Friday, October 7, 2011

Advice for Sliding Through Life

One of the best little books I've ever read is called, "Never Confuse a Memo with Reality," (subtitle: And Other Business lessons Too Simple Not to Know"), by Richard A. Moran, published in 1993 by Harpers Collins. It's a tidy collection of words of wisdom for surviving and perhaps even thriving as an employee in the corporate world. By the time I discovered the book about 12 years ago I had already confirmed the wisdom of nearly every bit of advice it offers. Some is obvious, like, "You'll never regret having spent too much time with your kids," or "Never wear a tie with a stain on it." Other bits express things we may know inherently, but rarely say out loud, like, "The size of your office is not as important as the size of your paycheck," and the advice in the title: "Never confuse a memo with reality...most memos from the top are political fantasy."
I consult this little book regularly to get re-grounded and stay sane (relatively) when corporate baloney and artificial urgency are swirling around me.
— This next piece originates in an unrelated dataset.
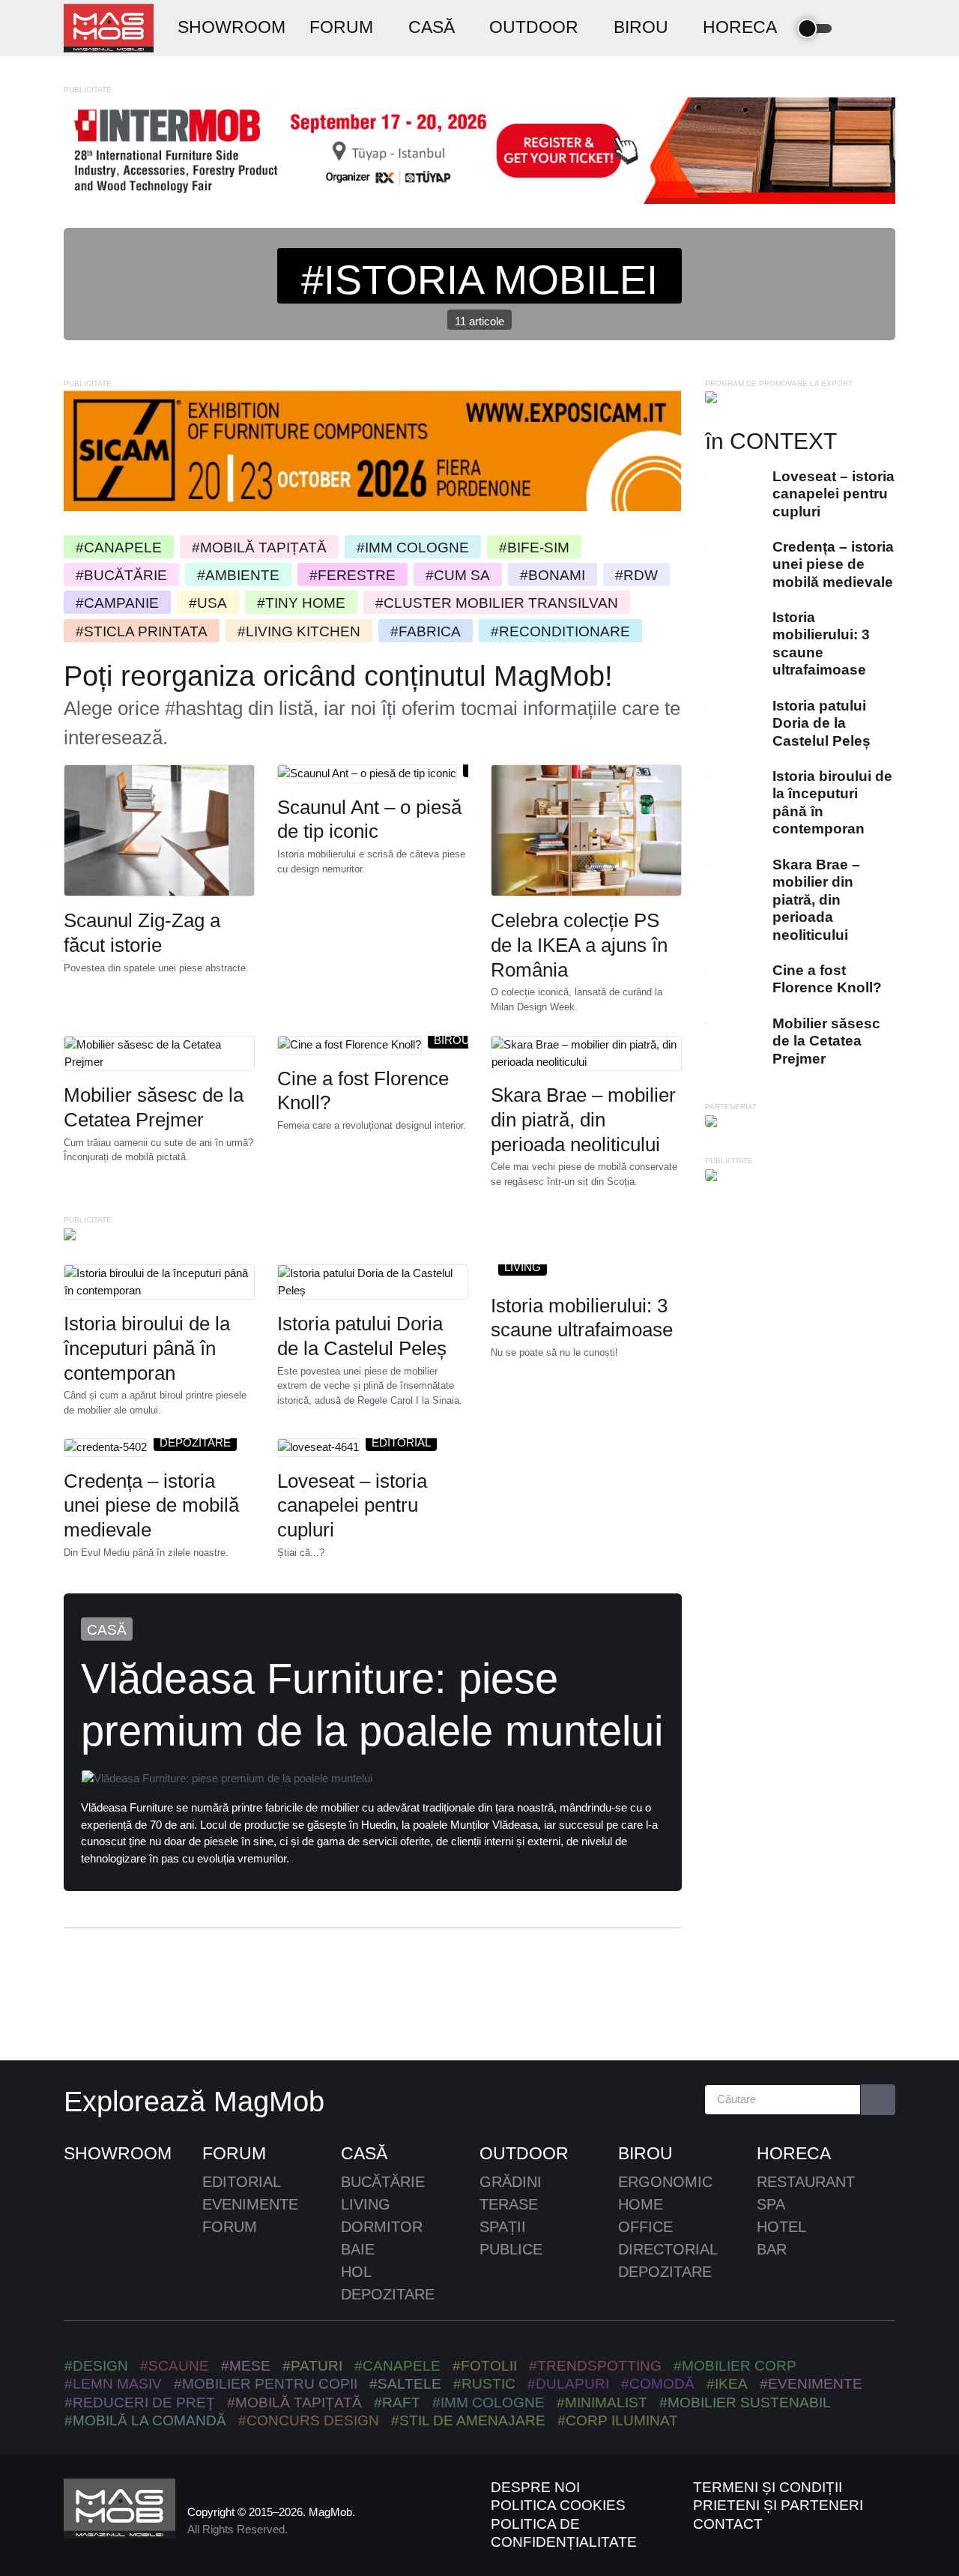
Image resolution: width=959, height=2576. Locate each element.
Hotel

But on a day to day basis, in and out of work, I reflect often on advice I've gotten from the friends and mentors who have helped to shape my attitudes and approach to work and life. I thought it might be helpful to share some of that from time to time.
Barry, for whom I worked for 20 years and who is one of my closest friends, shared this: "You wouldn't worry what people think about you if you realized how seldom they do."
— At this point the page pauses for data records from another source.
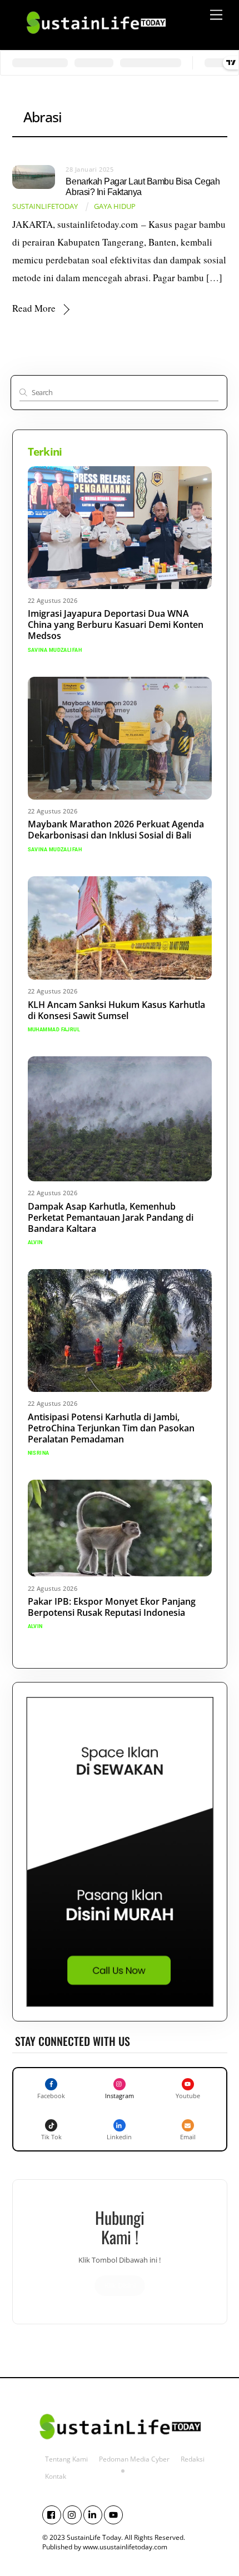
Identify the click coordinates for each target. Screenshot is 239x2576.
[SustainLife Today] (95, 38)
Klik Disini (119, 2285)
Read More (34, 308)
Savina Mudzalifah (55, 650)
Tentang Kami (66, 2459)
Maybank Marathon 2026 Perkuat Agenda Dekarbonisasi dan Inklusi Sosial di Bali (116, 829)
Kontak (55, 2476)
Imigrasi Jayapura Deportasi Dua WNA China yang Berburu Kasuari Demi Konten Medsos (115, 624)
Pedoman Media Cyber (134, 2459)
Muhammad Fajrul (54, 1029)
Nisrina (38, 1453)
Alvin (35, 1242)
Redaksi (193, 2459)
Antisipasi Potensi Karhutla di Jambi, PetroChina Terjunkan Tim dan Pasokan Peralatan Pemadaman (111, 1428)
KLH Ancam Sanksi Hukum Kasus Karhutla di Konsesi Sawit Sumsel (116, 1010)
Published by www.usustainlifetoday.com (104, 2547)
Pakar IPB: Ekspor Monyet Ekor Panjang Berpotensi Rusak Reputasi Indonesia (112, 1607)
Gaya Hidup (115, 206)
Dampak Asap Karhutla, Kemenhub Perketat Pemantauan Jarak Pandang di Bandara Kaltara (110, 1217)
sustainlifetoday (45, 206)
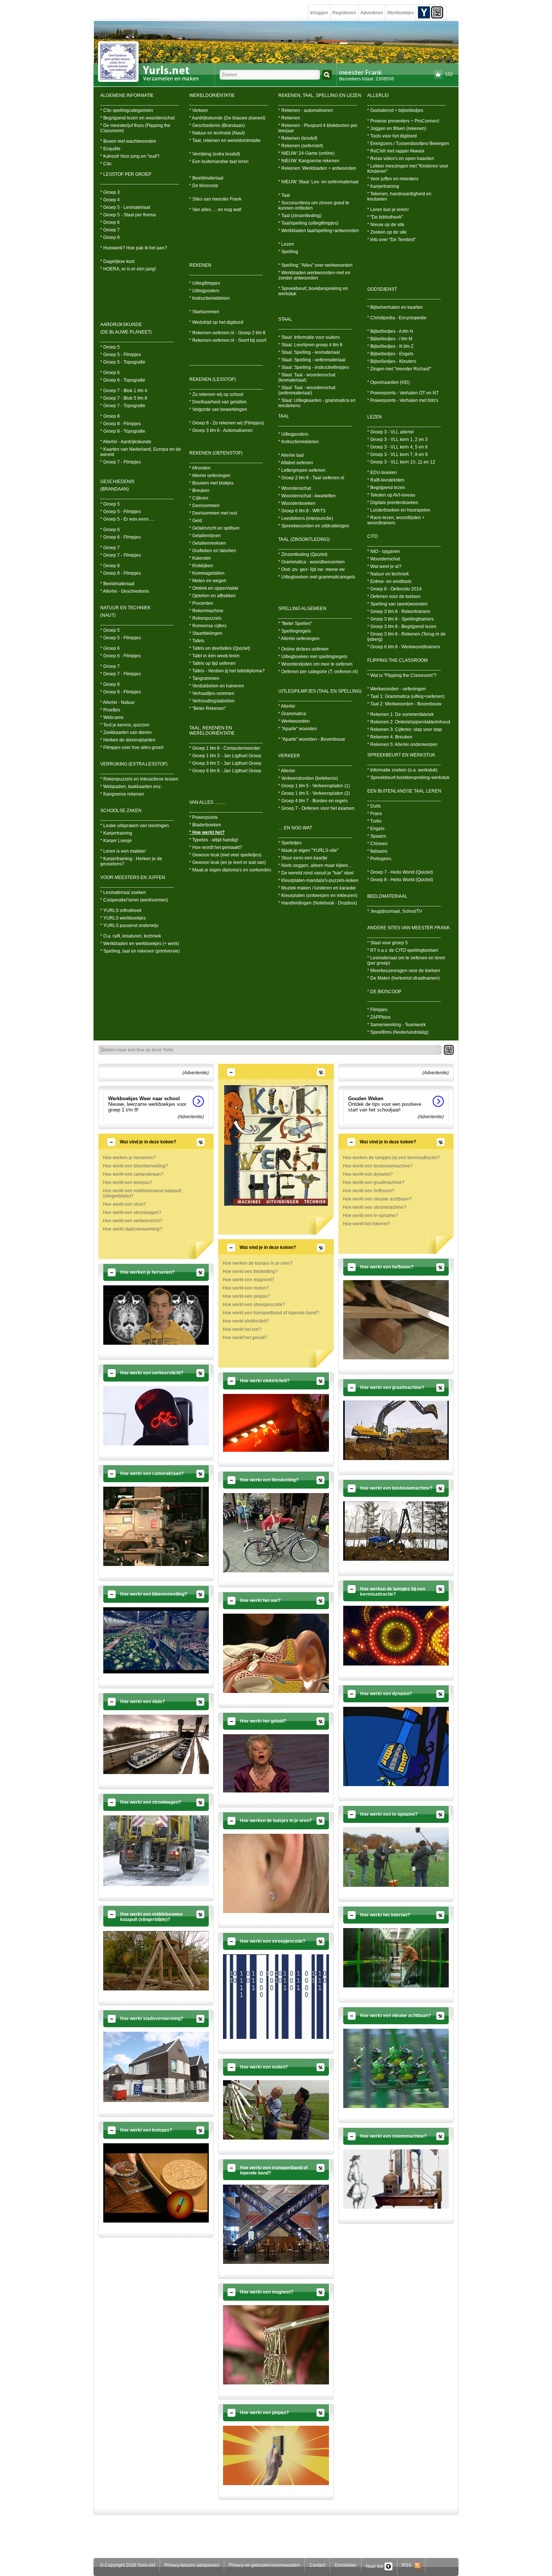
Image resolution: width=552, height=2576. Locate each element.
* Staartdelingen (205, 633)
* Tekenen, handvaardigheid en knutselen (399, 196)
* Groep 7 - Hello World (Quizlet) (400, 872)
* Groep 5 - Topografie (122, 362)
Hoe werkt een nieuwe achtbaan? (377, 1199)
Barry also gave me another bit of advice that I try desperately to follow. Talking about the relationship with one's employer, he said, "Take their money. Eat their food. Drink their booze and shut up." It's that last bit I sometimes have trouble with.
My late friend Ralph said and did so many things that I don't think he intended as advice or examples, but that I think about frequently when I'm assessing my reaction to things.
Once, I was sitting at a nearly empty bar with Ralph and some of his friends when an angry drunk came up to me and said, "Hey! You're sitting in my seat." And he meant it, too. It seemed especially absurd when I looked down the bar at all the empty seats. I turned to Ralph for support (and maybe protection) and he said, "Tony, I believe you're sitting in this gentleman's seat." In other words, "It's not worth it. Pick your arguments." Also, "You can't win an argument with a drunk."
Ralph also observed something that hasn't really changed the way I behave or react but just shed light on why I and other men do what we do sometimes. He said simply, "Men do what women want." There will be those who take issue with that observation, but in general I think humans are hardwired in a way that makes Ralph's observation true most of the time. It's another way of saying, "When momma ain't happy, ain't nobody happy."
I'll try to remember to share other bits of advice I've gotten (good and bad) from time to time. I'll close with one more from the book -- one that I've shared with a lot of people who are just starting to work in the corporate world and often have to make tough choices.
"Life is Choices: always choose to do what you will remember ten years from now."